Puppy love and kitten kisses aside, adopting a pet is similar to bringing home a new baby. “You’re now responsible for another living soul,” says pet lifestyle advisor Wendy Nan Rees, author of several pet books, including The Name Game: An Eclectic Look at How and Why People Name Their Pets. “The pet needs to be fed, cared for and taken to the vet. The first 30 days creates the footprint for how you and your pet will live together,” says Rees.
Taking the Plunge: Adopting a Pet
Though some people know from the start that they want a Maine Coon Cat, an American Water Spaniel or an African Grey Parrot, many prospective pet owners have no idea which animal would suit them best. If you don’t know what you’re looking for when adopting a pet—or even if you do—consider your interests and lifestyle. A great resource to use before adopting a pet is the ASPCA’s web site, which has a brief description of the pros and cons of several kinds of pets.
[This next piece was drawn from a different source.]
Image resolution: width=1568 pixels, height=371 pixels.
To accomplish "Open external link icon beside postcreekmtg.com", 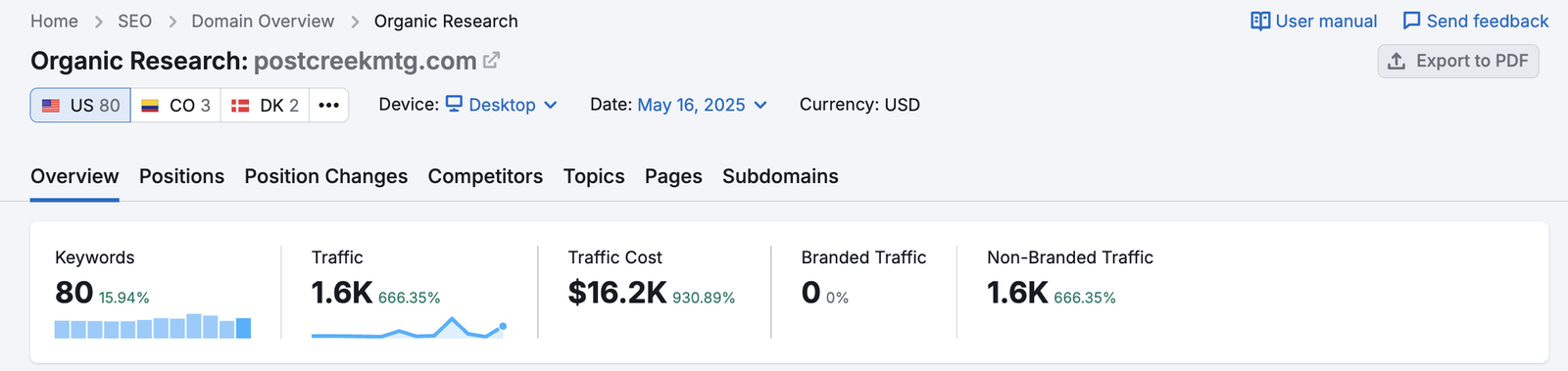I will click(492, 61).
Another consideration is whether to adopt an older animal from a shelter or get a young pet from a breeder or pet shop. While older animals might be less expensive, they also might have a history that affects its behavior.
When Max Kahn of Grass Valley, CA, brought home Oskar, a nervous three-year-old rescue dog with separation anxiety, she says that she read dog training books for weeks and discovered that he needed routine and lots of exercise. “All his neuroses get better with exercise,” Max says. “He’s a lot better now.”
When selecting a pet, some vets and breeders urge people not to purchase kittens and puppies from pet shops because of the conditions in which they’re bred and kept. Whatever you choose, make sure you use a reputable person or company.
Bringing Up Baby: Preparing for Your New Pet
Before adopting a pet, read up on its care and training and think about how you’ll incorporate him into your life. Create a comfortable space for your new friend and decide how different family members will help care for him.
When Tedra Osell of Ventura, CA, finally decided to have Santa bring her three-year-old son the mice he had been begging for, she prepared carefully and made educating her son part of the fun. “Santa also gave him a book about mice,” Tedra notes. “He was really proud of his responsibility.”
Before actually adopting your pet, you’ll need to go shopping for some basics: a carrier to bring home your new pet; a cage, crate or place for your pet to sleep; food and dishes; a collar and leash for a dog; and a few toys. But don’t buy too many extras before you meet your pet.